Build Geospatial Model
Once a general geospatial method has been selected, the data and CSM are used to select appropriate values for the parameters that are relevant for that method. The detailed method descriptions include the parameters that must be selected for each method. Generally, an iterative process is used to build a geospatial model. Based on an initial model, geospatial results are generated and mapped, and then the model is evaluated for accuracy and consistency with the CSM. Typically, alternative models with different parameter values are also constructed and the accuracy of the results from different models are compared using cross-validation. Often, many different models have similar cross-validation performance. In general, use the model with the fewest parameters that has good cross-validation performance.
The goal of the model is to reproduce the variation in the data. In general, geospatial models can have three components: trend (large-scale variation), spatial correlation (small-scale variation), and error. The error component includes both measurement error and variation occurring on a scale smaller than the sample spacing. The first choice to make when selecting a model is whether it is necessary to model uncertainty in the results. If the main purpose is mapping, then there may be no need to put the effort into carefully modeling the spatial correlation or error components. A simple method (or any method with default parameters) can be used with adjustments to the method parameters made to produce a set of predictions that are visually appealing and consistent with the CSM.
If it is important to quantify uncertainty in the prediction, then use a more complex or advanced method. More complex methods (and also simple methods) represent all of the pattern in the data using the trend component. This practice works best when there are other explanatory variables available that are correlated with the primary variable of interest. Ideally, the trend component captures all of the important variation so that the residuals from the trend model have no remaining spatial correlation. If there is significant spatial correlation in the trend residuals, an advanced method is needed so that a spatial correlation component can be included in the model.
If an advanced method is used, then the standard approach is to a use a relatively simple model for the trend, based on a low-order polynomial regression on the coordinates. In some cases, a more detailed model of the trend using local or multiple regression may give better results. The trend model should ideally have a physical basis, such as distance to a contamination source. A good trend model is particularly important if the model is used to extrapolate beyond the area of existing data.
The effect of the choice of trend model can be evaluated using cross-validation. The residuals after removing the trend from the data should be approximately stationary, in order to allow the spatial correlation model to be estimated from the data. Stationarity means that the statistical properties (such as spatial correlation) are the same in different locations.
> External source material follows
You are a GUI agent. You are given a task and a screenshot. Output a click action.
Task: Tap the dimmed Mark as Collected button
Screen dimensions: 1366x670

This requirement allows data from different locations to be combined to estimate the spatial correlation model that is applicable throughout the area sampled.
In addition to detrending, the data may also need to be transformed to be normally distributed. An assumption of normality is required in order to quantitatively use the estimates of prediction uncertainty. Otherwise, the uncertainty estimates can only be used in a relative sense to determine where the prediction uncertainty is larger and where it is smaller.
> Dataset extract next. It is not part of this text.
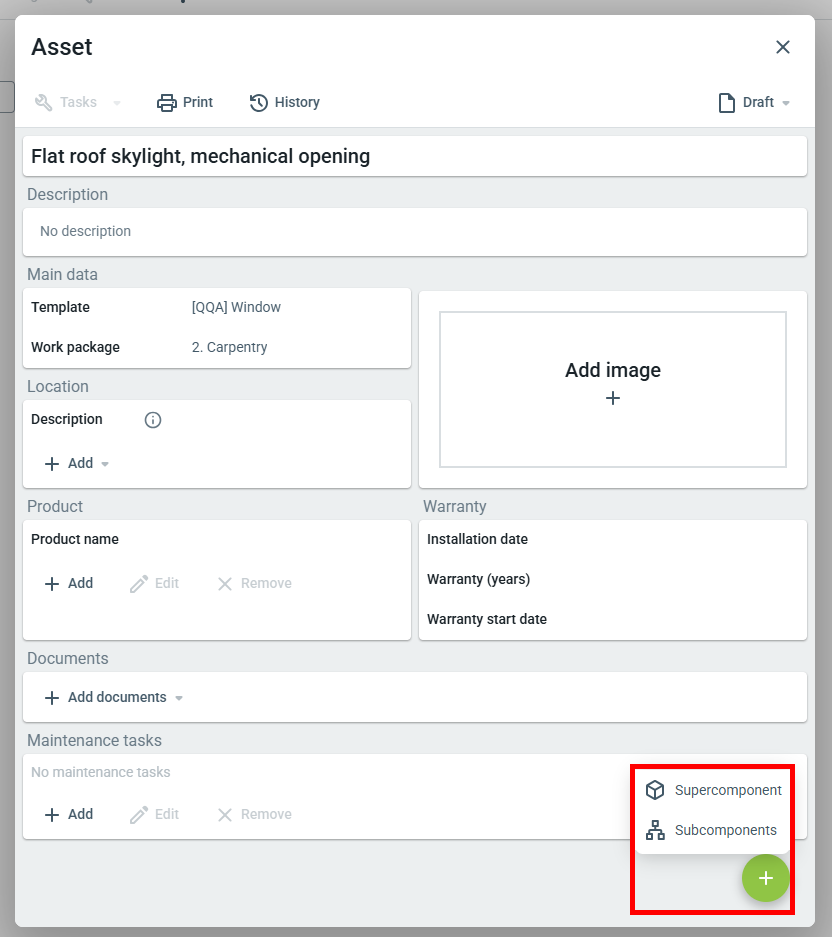Click Remove under Maintenance tasks

tap(254, 814)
After detrending and transformation, the data can be used to model spatial correlation. The spatial correlation component of the model consists of a variogram (or covariogram) model that is fit to the transformed or detrended data. The process for fitting a variogram model to the empirical variogram is as follows:
- Choose a suitable variogram model, with or without a nugget.
- Fit the model by eye or with software.
- Examine the resulting fit visually and using cross-validation.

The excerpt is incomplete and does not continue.